A site-specific land art exhibition staged in a forest outside Moscow has struck a nerve in the midst of the Covid-19 pandemic and political crackdown. Cha Shcha, a play on the Russian word for “thicket”, opened on the grounds of Pirogovo, a resort and housing complex in a forested area outside the Russian capital on 20 September (until 20 October). It is drawing rave reviews from the city’s usually cynical art community, which is still reeling from lockdown.
Nearly 30 artists ranging from Soviet-era giants such as Francisco Infante-Arana and Nonna Goryunova, to contemporary artists such as Pavel Pepperstein, and Pavel Otdelnov, created installations that are scattered throughout the woods. The exhibition also resulted in a new art group called Artistic Solitude. A YouTube video with dramatic drone footage offers a tour of the site and works.
Alexander Korytov, the director of Jart Gallery, who organised the exhibition, said it was conceived before the lockdown, but planned during the time of strictest anti-coronavirus measures. Self-isolation and the forest played into the “idea of asceticism” that is reflected in works such as Valery Koshlyakov’s cave-like Ikonos, which draws on the reverse perspective and “mythical architecture” of Russian icons and the avant-garde.
Koshlyakov guided the construction of Ikonos via Zoom, as he was in France at the time. The builders had experience working with museums and some are artists as well. Pepperstein’s project includes a watercolour that serves as the exhibition’s logo and an installation called Furniture in the Forest, which consists of a library of bookcases in the midst of a thicket, with an armchair for reading under a 3m-tall mushroom.
Earlier this month a preview of Cha Shcha, showing sketches and models of the installations, won “best stand” at the Cosmoscow International Contemporary Art Fair. The connection with the forest at Pirogovo sets off “deep processes of ties with nature,” Korytov says, and helps people “perceive art with an absolutely pure consciousness”.
Korytov adds that the Cha Shcha artists are also pleased with the results. “All of these circumstances of heightened uncertainty have a big impact on what is happening now, so we are also very happy that we could inspire such a big creative team.”

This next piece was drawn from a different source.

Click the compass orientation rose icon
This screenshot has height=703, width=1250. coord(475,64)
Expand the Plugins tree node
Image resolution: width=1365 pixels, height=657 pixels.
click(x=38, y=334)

The exhibition’s curator Andrei Erofeev likened the forest refuge to a revival of the “internal emigration” of artists and intellectuals in the Soviet era and a desire to seek protection from “approaching totalitarianism”.

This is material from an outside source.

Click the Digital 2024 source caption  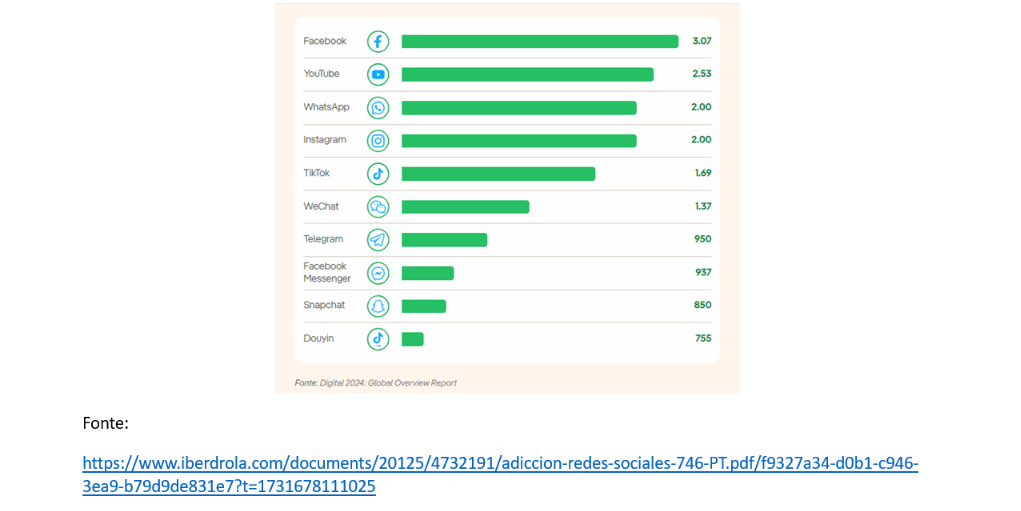(376, 383)
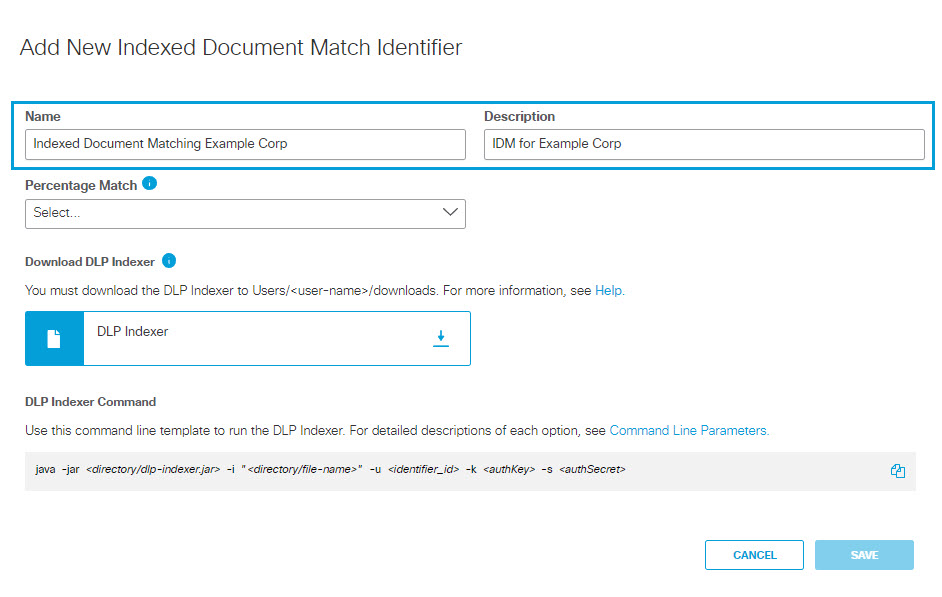Click the Name field label

point(43,117)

“More and more people, entire social groups, are withdrawing from close social interaction, especially from interaction with the authorities,” Erofeev says. “They are completely disenchanted with the authorities, refuse to cooperate with them, and are searching for a variant of autonomous life. This is a form of soft protest, of soft resistance, about which Ernst Jünger, the German soldier and philosopher also wrote.”
The director of Moscow’s Pop Off Art gallery, Sergey Popov, wrote in a Facebook post that the exhibition harkens back to the happier times of the early 2000s and the Art-Klyazma contemporary art festivals that were organised on the same site by the contemporary artist Vladimir Dubossarsky. The “seemingly careless and full-of-prospects atmosphere of those years” is long gone, Dubossarsky says. “[But] the exhibition that Erofeev has fashioned is smart, precise, dark and in the larger scheme of things, angry.”